Schriftliche Aufgabe 1 =
Prüfe für jede Aussage, ob sie mit dem Text über Musik am Bauhaus übereinstimmt. Antworte mit Ja oder Nein und zitiere die entscheidenden Worte des Textes wörtlich.
(a) Das Bauhaus hat einen eigenen Kompositionsstil hervorgebracht.
(b) Am Bauhaus hat auch eine eigene Kapelle musiziert.
(c) Von der Musik der Bauhäusler sind Tondokumente erhalten.

Einen eigenen Kompositionsstil hat das Bauhaus nicht hervorgebracht. Aber in Weimar und Dessau spielte die Musik: Die Bauhäusler begeisterten sich für Bach und Zwölfton-Musik, auch eine eigene Kapelle hat musiziert. Der Jazzpianist Michael Wollny bedauert, dass keine Tondokumente erhalten sind.

Michael Wollny im Gespräch mit Änne Seidel | 08.01.2019
    Michael Wollny, deutscher Jazzpianist, steht bei einem Fototermin in Berlin an einem Klavier.
    Der Jazzpianist Michael Wollny hat Musik fürs Bauhaus-Jubiläum komponiert (Jens Kalaene / dpa)
    Änne Seidel: Wie sieht er aus, der berühmte Bauhaus-Stil? Irgendwie geometrisch, irgendwie schlicht und kühl ist er - und halt irgendwie "modern". Man merkt schnell, wie schwer es ist, eine allgemeingültige Definition des Bauhaus-Stils zu liefern, denn das Bauhaus war extrem vielfältig. So vielfältig eben wie die Künstler, die an der berühmten Akademie lehrten und lernten.

Schriftliche Aufgabe 2 = Gib bitte aus der Auflistung, nicht aus dem Text über Musik am Bauhaus, den Abschnitt vom Anfang der Auflistung bis einschließlich der Zeile mit „Action: coord(298,554)“ genau wieder. Lass die Bilder dabei weg.

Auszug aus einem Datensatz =
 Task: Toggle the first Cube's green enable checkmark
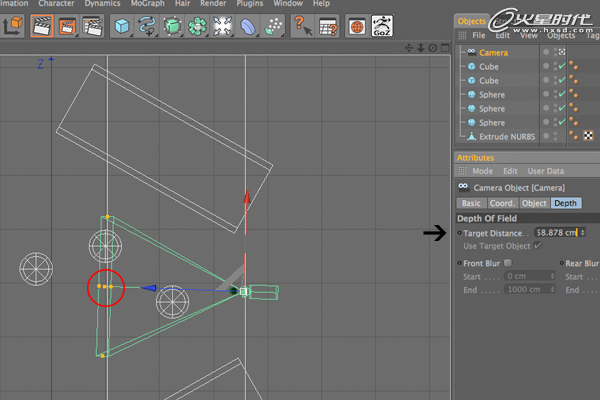[563, 66]
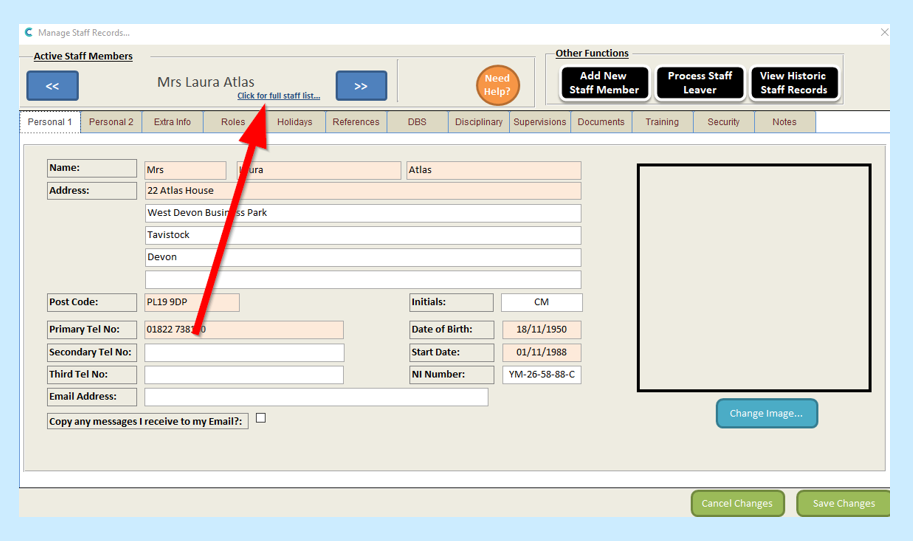Click the Cancel Changes button
The image size is (913, 541).
(737, 503)
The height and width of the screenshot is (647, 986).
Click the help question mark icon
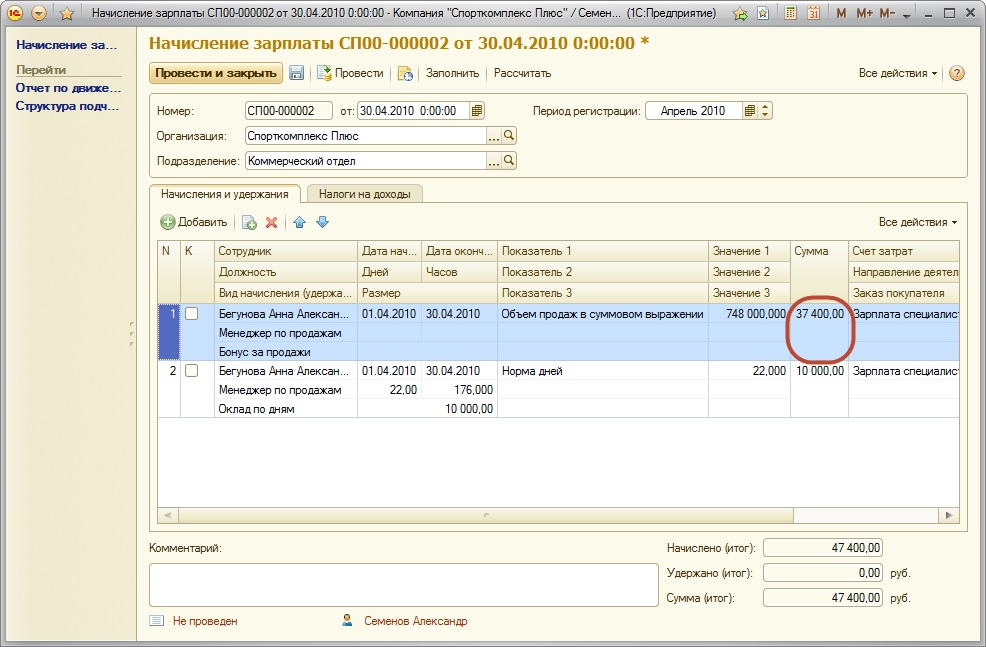click(957, 73)
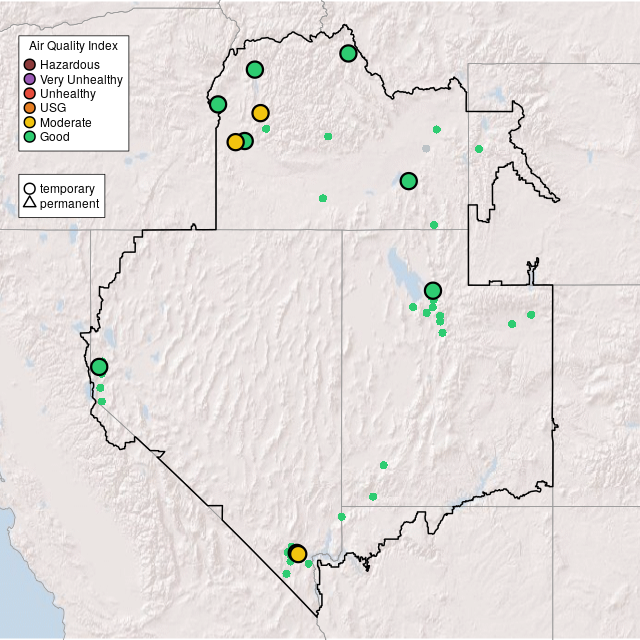The width and height of the screenshot is (640, 640).
Task: Select the southernmost large yellow Moderate marker
Action: coord(298,554)
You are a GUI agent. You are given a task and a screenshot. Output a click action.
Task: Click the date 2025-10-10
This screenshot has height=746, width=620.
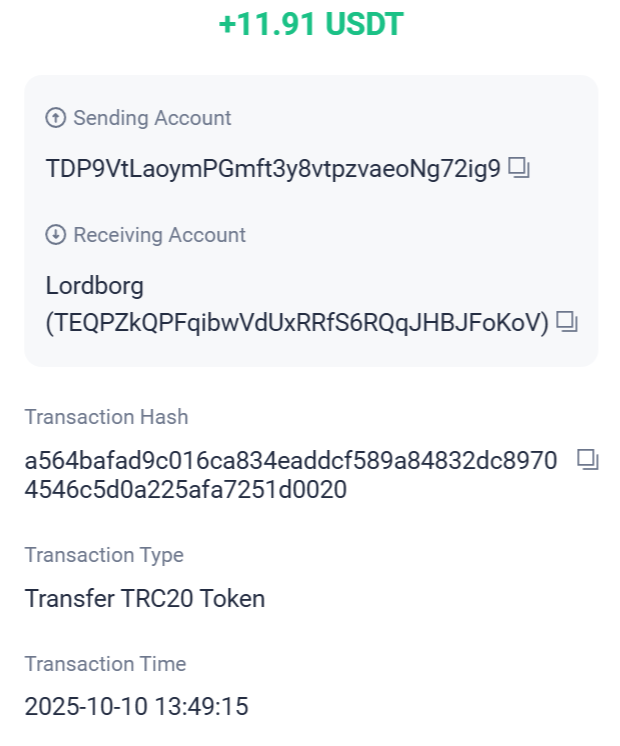pos(83,707)
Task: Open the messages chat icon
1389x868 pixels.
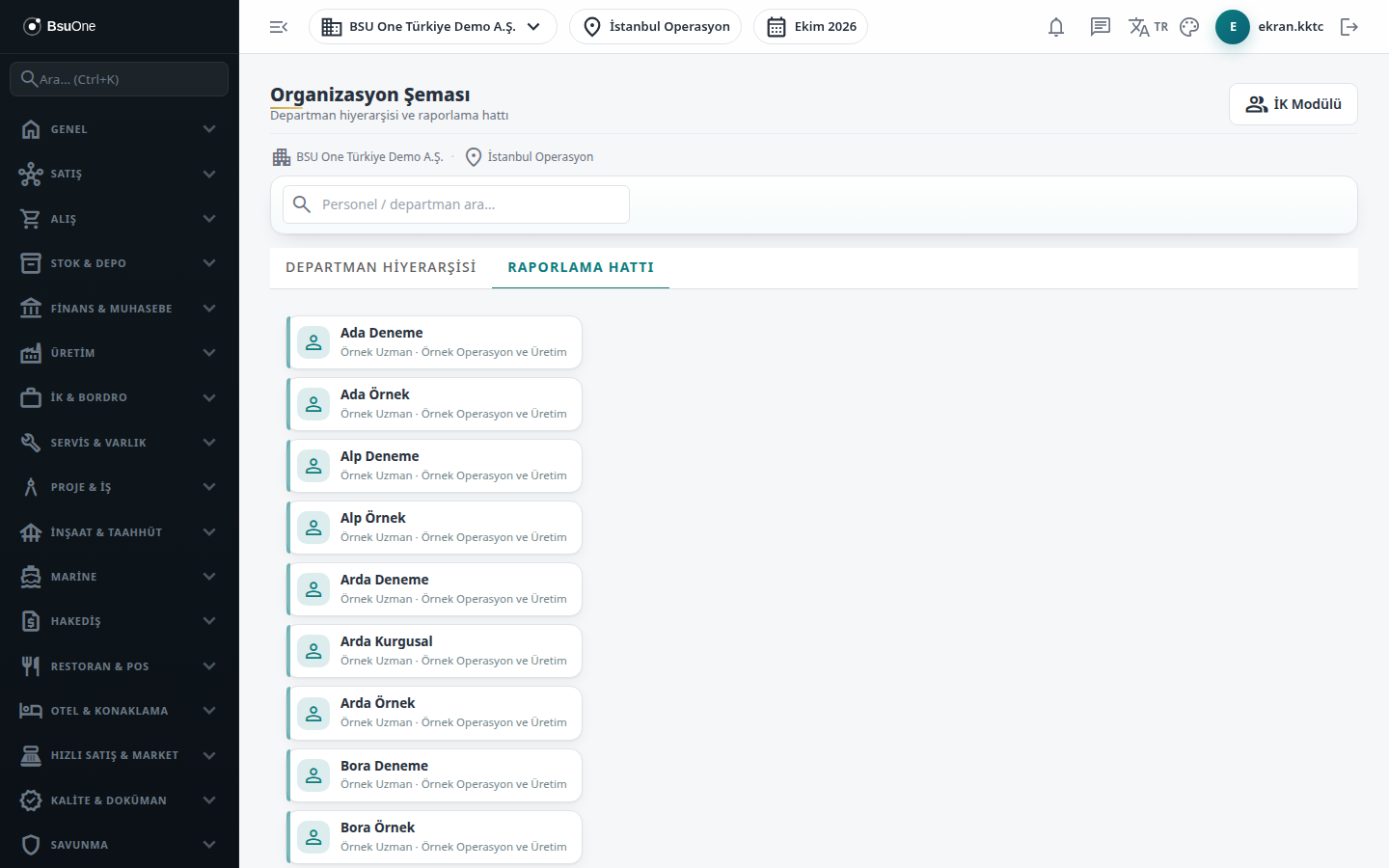Action: click(1101, 27)
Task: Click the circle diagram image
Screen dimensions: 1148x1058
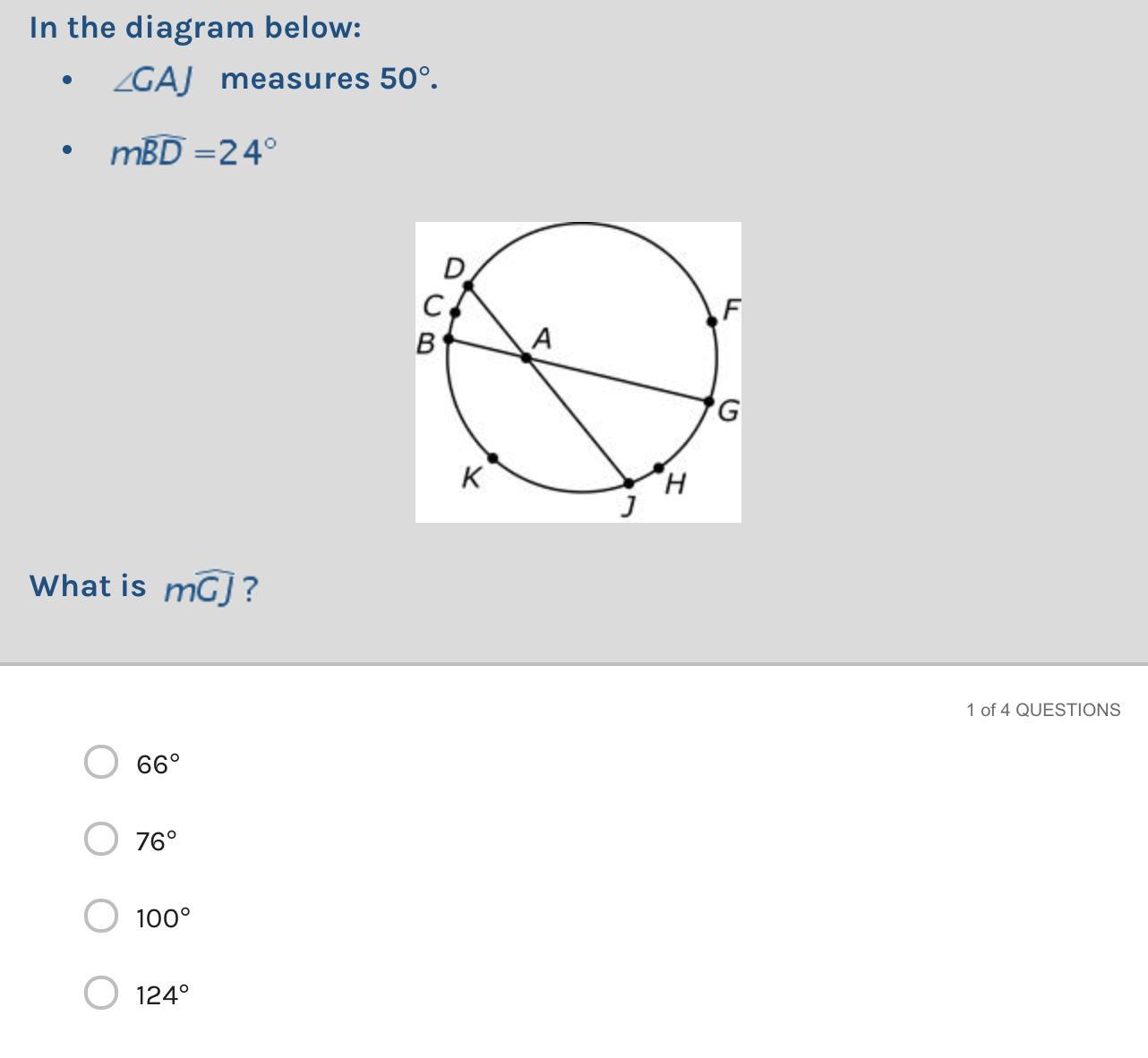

Richtige Antwort 1 =
(a) Nein: „Einen eigenen Kompositionsstil hat das Bauhaus nicht hervorgebracht.“
(b) Ja: „auch eine eigene Kapelle hat musiziert“
(c) Nein: „dass keine Tondokumente erhalten sind“

Richtige Antwort 2 =
 Task: Toggle the first Cube's green enable checkmark
[563, 66]
Click the Cancel Changes button
The image size is (913, 541).
(737, 503)
The height and width of the screenshot is (647, 986).
Click the help question mark icon
click(957, 73)
The width and height of the screenshot is (640, 640).
Task: Select the southernmost large yellow Moderate marker
Action: coord(298,554)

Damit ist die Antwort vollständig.